Ignoramos Vinarós, Benicarló, incluso Peñíscola, donde culmina 'El Cid' de Anthony Mann, para apreciar las olas de Burriana. Allí, según el 'Cantar', fue donde el señor de los campos de batalla y sus huestes miraron a los ojos al mar por primera vez. En tropel, familias numerosas a medio vestir surcan parcelas polvorientas sin urbanizar en dirección a El Arenal. Van pertrechadas de neveras, balones de plástico, sillas plegables y abuelos. Miro al cielo para ver pasar la avioneta y su estela plástica promocionando Calippos. Lo raro es que no llega.

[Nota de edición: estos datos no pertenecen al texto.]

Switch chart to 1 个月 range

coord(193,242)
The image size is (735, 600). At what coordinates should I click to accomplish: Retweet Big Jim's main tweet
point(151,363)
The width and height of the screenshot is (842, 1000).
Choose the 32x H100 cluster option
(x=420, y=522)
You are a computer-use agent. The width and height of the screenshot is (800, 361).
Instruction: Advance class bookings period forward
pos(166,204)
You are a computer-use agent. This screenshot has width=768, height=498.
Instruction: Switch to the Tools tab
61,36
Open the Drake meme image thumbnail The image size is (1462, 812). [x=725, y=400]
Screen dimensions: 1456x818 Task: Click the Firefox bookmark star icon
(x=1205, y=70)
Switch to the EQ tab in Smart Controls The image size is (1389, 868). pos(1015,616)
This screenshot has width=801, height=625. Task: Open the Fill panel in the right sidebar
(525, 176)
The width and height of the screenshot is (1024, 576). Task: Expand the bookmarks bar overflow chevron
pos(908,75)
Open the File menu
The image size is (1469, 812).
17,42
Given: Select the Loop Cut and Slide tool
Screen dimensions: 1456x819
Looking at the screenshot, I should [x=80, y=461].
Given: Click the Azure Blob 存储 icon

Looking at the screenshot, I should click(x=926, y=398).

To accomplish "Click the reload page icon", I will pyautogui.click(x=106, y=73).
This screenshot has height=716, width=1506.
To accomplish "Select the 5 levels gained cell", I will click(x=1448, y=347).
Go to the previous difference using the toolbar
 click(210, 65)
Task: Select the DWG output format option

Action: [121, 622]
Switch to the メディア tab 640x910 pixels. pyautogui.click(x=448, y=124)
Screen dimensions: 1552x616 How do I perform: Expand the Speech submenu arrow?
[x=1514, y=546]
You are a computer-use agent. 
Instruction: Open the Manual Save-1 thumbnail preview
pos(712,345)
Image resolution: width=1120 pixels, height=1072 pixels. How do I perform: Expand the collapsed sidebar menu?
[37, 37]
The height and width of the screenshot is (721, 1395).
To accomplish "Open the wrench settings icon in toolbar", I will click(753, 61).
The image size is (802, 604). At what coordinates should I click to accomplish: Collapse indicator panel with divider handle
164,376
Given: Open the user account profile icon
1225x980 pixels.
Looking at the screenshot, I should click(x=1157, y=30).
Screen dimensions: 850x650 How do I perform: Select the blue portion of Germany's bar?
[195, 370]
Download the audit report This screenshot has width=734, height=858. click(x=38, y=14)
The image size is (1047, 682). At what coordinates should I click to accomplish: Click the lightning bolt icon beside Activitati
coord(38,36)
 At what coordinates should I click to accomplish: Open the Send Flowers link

Nos refugiamos del 'revival' ochentero en un chiringuito «2.0», con campo de vóley, zona de pub y música insustancial a toda pastilla. «Antes tenía uno de 700 metros cuadrados, pero la puñetera ley de costas -póngalo ahí-, nos obligó de la noche a la mañana a no pasarnos de los 150», se queja Vicente, el musculado y bronceado propietario, al tiempo que sirve un cubata madrugador. Me intereso por el PIB de la localidad y el hostelero se revuelve. «Aquí no hay industria, ni plazas hoteleras, ni nada. Ni producimos, ni nos dedicamos al turismo pese a esta playaza de dos kilómetros que ve. Yo vivo de Moncofa, el pueblo de aquí al lado, que tiene una de piedra y, sin embargo, está llenita de hoteles y apartamentos. Como sigamos así voy a tener que robar», desbarra con sonrisa canalla. Dinamitada la promoción inmobiliaria con la crisis del ladrillo y sin plan estratégico A ni B, los burrianeros encomiendan su destino al recién celebrado Arenal Sound y a los 30 millones de euros que reporta albergar uno de los mayores festivales de música del país.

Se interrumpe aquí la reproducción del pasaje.